SOURCE TEXT –
====

Hi Bruno,

dropping config rack.aware.assignment.enabled
and add value NONE to the enum for the possible values of config
rack.aware.assignment.strategy sounds good to me.

On Thu, Jun 1, 2023 at 12:39 AM Bruno Cadonna <cado...@apache.org> wrote:

> Hi Hao,
>
> Thanks for the updates!
>
> What do you think about dropping config rack.aware.assignment.enabled
> and add value NONE to the enum for the possible values of config
> rack.aware.assignment.strategy?
>
> Best,
> Bruno
>
> On 31.05.23 23:31, Hao Li wrote:
> > Hi all,
> >
> > I've updated the KIP based on the feedback. Major changes I made:
> > 1. Add rack aware assignment to `StickyTaskAssignor`
> > 2. Reject `Prefer reliability and then find optimal cost` option in
> standby
> > task assignment.
> >
> >
> > On Wed, May 31, 2023 at 12:09 PM Hao Li <h...@confluent.io> wrote:
> >
> >> Hi all,
> >>
> >> Thanks for the feedback! I will update the KIP accordingly.
> >>
> >> *For Sophie's comments:*
> >>
> >> 1 and 2. Good catch. Fixed these.
> >>
> >> 3 and 4 Yes. We can make this public config and call out the
> >> clientConsumer config users need to set.

====

WRITTEN REQUEST – In the mailing-list thread, which config does Bruno suggest dropping?

DATA PROVIDED –
====

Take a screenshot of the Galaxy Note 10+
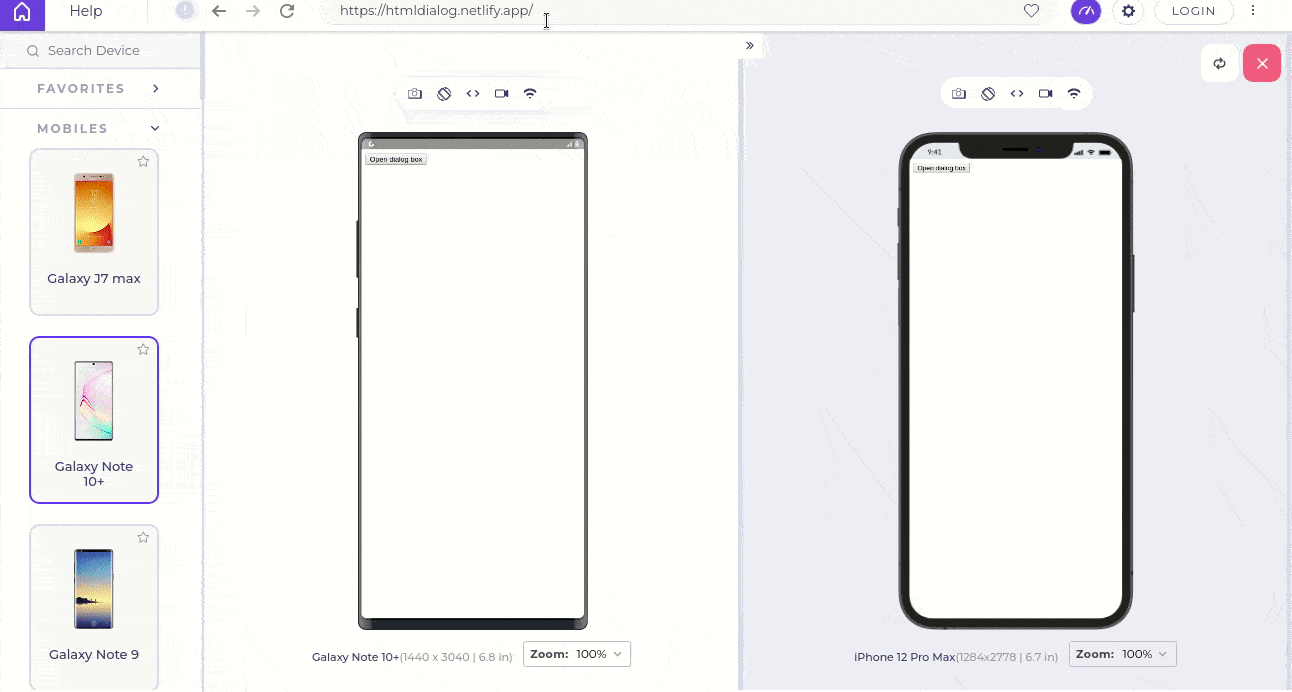This screenshot has height=692, width=1292. point(415,93)
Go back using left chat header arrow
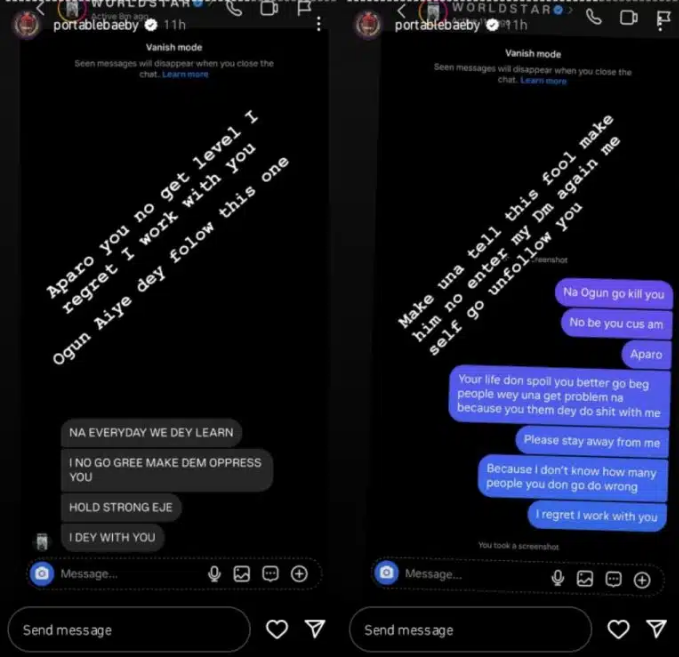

====

ANSWER TO THIS TASK – rack.aware.assignment.enabled